The economic mission of Mohawk Harvest is not focused on employment. The coop sees itself as part of a community agricultural network, something that can encourage sustainable farm practices by monetarily supporting them.

“I believe in giving a good price to producers,” says Curro. He buys the produce himself, in summer going twice weekly to the Mohawk Valley Produce Auction as part of a circuit that hits six farms. The investment is not just in fresh fruits and vegetables, however. “We wanted to give value-added producers an outlet for their talents, and boy did we tap into them.”

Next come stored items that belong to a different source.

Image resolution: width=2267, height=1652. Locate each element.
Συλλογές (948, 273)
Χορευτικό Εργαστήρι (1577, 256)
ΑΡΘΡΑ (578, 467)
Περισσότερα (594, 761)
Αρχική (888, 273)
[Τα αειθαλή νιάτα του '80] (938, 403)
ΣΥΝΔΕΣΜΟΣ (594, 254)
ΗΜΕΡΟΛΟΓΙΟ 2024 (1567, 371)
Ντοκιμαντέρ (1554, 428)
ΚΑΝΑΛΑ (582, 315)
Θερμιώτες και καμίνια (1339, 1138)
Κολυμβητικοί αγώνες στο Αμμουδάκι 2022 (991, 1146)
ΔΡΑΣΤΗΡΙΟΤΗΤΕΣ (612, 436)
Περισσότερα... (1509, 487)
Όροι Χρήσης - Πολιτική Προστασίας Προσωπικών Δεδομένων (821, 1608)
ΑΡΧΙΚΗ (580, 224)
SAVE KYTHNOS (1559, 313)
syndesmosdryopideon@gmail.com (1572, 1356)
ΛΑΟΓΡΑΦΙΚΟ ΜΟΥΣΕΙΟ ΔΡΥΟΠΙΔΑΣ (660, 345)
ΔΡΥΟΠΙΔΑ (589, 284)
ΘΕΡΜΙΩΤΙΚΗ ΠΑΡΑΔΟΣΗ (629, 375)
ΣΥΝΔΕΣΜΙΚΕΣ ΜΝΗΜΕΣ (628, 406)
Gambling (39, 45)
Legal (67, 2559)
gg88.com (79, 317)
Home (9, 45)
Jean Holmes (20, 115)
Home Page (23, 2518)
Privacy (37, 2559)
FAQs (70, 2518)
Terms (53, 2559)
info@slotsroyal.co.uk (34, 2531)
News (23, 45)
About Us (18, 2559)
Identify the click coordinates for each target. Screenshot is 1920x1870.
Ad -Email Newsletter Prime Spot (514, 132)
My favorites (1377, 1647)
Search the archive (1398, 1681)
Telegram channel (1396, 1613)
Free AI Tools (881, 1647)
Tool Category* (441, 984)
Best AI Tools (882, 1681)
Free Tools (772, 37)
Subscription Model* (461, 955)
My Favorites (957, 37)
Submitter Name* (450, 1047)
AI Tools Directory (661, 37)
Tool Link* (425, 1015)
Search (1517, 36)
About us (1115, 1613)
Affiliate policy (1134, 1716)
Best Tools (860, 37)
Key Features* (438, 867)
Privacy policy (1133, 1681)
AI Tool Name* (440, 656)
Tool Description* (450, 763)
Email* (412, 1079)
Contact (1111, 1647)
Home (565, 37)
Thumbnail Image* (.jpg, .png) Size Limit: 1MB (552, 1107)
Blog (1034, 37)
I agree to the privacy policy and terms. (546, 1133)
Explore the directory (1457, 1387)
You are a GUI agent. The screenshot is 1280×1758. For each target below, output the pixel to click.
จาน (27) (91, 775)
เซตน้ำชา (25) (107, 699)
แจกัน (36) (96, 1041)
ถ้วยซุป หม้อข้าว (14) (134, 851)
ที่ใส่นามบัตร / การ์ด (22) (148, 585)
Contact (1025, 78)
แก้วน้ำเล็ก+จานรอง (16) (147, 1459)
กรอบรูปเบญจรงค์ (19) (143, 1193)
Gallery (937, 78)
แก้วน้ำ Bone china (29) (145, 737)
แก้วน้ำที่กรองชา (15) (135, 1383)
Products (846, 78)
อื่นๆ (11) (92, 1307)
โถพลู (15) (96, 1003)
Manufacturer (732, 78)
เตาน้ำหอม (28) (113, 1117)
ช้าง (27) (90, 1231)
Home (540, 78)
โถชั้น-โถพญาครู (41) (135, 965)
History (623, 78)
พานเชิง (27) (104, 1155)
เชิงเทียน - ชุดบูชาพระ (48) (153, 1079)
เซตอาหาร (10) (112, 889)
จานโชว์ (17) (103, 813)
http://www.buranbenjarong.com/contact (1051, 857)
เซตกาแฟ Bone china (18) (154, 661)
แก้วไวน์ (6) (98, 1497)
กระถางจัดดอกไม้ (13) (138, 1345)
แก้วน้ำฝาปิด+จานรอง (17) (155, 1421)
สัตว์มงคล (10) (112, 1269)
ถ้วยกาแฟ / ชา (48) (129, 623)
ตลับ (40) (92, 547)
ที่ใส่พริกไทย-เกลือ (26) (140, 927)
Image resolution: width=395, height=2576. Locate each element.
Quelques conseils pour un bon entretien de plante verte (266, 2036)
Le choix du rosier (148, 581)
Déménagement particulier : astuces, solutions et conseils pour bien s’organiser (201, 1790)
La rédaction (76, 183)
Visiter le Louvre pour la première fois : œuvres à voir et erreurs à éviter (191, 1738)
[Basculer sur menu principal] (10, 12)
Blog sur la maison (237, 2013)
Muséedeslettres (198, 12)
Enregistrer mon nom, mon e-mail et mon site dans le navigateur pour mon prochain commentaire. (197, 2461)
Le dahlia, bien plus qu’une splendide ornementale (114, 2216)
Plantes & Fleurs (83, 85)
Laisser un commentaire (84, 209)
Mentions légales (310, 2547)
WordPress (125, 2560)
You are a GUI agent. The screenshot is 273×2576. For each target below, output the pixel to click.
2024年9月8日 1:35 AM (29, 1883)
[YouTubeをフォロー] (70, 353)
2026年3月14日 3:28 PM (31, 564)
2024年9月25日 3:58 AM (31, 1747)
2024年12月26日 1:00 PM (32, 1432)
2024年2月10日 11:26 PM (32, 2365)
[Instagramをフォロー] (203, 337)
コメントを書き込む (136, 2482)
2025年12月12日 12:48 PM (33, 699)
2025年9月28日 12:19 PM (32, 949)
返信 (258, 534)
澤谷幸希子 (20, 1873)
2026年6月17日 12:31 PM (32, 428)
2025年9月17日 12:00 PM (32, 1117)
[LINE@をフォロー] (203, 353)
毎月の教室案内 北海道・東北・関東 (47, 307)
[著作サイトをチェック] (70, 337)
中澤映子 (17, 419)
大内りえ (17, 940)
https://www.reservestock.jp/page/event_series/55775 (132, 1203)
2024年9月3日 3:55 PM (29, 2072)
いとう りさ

Touring the store, Curro points to local cheeses, meats, maple syrup, honey, North Creek chocolates, Buddhapesto, spices from Frontier, miso from Western Massachusetts, pancake mixes, Once Again nut butters. Curro roasts coffee onsite. Founding members make maple products and soap, and farmers have joined the coop, he says, after realizing the coop is part and parcel to their own missions. Shelves are filled with condiments and jams made very nearby, as well as flours milled and/or grown in New York state.

Curro, a native of Madison, Wis. (aka coop central), and a trained economist, knows that the store has a life and power beyond its front door. Hence the outreach efforts, and outreach to other potential markets for farmers.

At the end of September, the third Harvest Dinner paired local chefs with local produce, and raised money for local food pantries. Throughout the year, Curro works with restaurants to make them aware of the foods that are available locally. Mohawk Harvest is partnering now with the hospital and other institutions on a project to help get local produce to these populations.

If farmers can sell more produce, says Curro, the coop can offer produce at a better price, too.

An ability to see the full circle of food eaters and makers has been a hallmark of this coop’s growth. Crystal Stewart, vegetable specialist with Cornell Cooperative Extension, sat on the board as the coop formed and grew. Her knowledge was instrumental in making farmer connections, and continues to be relevant. Stewart and others put together a guide to starting a locally scaled, local foods cooperative. This manual is available online.